Nigerian Senate Stops CBN’s Proposed 5,000 Naira Bill


senate halts 5000 naira

August 27, 2012 – Nigerian Senate Stops CBN’s Proposed 5,000 Naira Note

Nigerian Senate on Monday evening has directed CBN to put a stop to plans of introducing 5000 Naira note in January 2013 with immediate effect.

In a press conference in Abuja on Monday, the senate claims the Central Bank of Nigeria has no right to embark on such journey because the consequences far outweigh the benefits.

Here is a comment made by the Senator Bassey Otu, the Chairman, Senate Committee  on Banking, Currency, Insurance and other Financial Institutions

“The  CBN must be very careful in order not to send a wrong signal or message  to households, domestic sector and even the external ones that the  Nigerian currency is valueless, which I believe it is definitely not,  and that for every unit of value they need to carry a large quantity of  cash.”

********

Exercise task a: Reproduce the passage of the 5,000 naira note article between "Nigerian Senate Stops CBN’s Proposed 5,000 Naira Bill" and "outweigh the benefits.", inclusive.
The records that come next are unrelated to the article about the 5,000 naira note.

********

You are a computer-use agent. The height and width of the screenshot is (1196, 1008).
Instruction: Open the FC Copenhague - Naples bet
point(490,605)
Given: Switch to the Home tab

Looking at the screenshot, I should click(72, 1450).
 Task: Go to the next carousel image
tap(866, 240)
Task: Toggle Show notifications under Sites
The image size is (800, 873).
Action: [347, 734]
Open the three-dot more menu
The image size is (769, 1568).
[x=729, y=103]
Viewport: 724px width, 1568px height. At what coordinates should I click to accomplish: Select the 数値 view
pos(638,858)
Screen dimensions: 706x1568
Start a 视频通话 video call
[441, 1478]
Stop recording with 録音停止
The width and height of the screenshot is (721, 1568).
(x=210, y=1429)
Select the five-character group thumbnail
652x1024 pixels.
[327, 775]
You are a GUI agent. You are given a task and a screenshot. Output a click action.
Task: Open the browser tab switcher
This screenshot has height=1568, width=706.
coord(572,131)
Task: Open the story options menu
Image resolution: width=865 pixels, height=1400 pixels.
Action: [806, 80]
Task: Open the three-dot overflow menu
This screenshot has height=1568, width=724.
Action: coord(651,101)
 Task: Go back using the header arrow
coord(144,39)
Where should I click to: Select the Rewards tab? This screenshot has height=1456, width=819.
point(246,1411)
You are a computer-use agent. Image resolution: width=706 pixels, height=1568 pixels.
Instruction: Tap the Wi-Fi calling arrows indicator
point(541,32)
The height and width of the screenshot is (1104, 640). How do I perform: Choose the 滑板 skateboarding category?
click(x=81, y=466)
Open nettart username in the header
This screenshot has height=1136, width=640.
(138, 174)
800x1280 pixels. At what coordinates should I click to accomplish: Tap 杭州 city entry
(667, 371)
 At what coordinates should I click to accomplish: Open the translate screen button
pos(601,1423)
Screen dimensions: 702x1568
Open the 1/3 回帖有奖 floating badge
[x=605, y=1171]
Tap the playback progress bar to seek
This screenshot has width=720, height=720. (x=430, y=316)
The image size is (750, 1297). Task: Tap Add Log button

********

Exercise task b: Rewrite the records between the line holding "Task: Open the story options menu" and the end of the records, inclusive, with "playback progress bar" changed to "audio progress bar" and nothing else altered. Give only those lines.

Exercise output a:
Nigerian Senate Stops CBN’s Proposed 5,000 Naira Bill


senate halts 5000 naira

August 27, 2012 – Nigerian Senate Stops CBN’s Proposed 5,000 Naira Note

Nigerian Senate on Monday evening has directed CBN to put a stop to plans of introducing 5000 Naira note in January 2013 with immediate effect.

In a press conference in Abuja on Monday, the senate claims the Central Bank of Nigeria has no right to embark on such journey because the consequences far outweigh the benefits.

Exercise output b:
Task: Open the story options menu
Image resolution: width=865 pixels, height=1400 pixels.
Action: [806, 80]
Task: Open the three-dot overflow menu
This screenshot has height=1568, width=724.
Action: coord(651,101)
 Task: Go back using the header arrow
coord(144,39)
Where should I click to: Select the Rewards tab? This screenshot has height=1456, width=819.
point(246,1411)
You are a computer-use agent. Image resolution: width=706 pixels, height=1568 pixels.
Instruction: Tap the Wi-Fi calling arrows indicator
point(541,32)
The height and width of the screenshot is (1104, 640). How do I perform: Choose the 滑板 skateboarding category?
click(x=81, y=466)
Open nettart username in the header
This screenshot has height=1136, width=640.
(138, 174)
800x1280 pixels. At what coordinates should I click to accomplish: Tap 杭州 city entry
(667, 371)
 At what coordinates should I click to accomplish: Open the translate screen button
pos(601,1423)
Screen dimensions: 702x1568
Open the 1/3 回帖有奖 floating badge
[x=605, y=1171]
Tap the audio progress bar to seek
This screenshot has width=720, height=720. (x=430, y=316)
The image size is (750, 1297). Task: Tap Add Log button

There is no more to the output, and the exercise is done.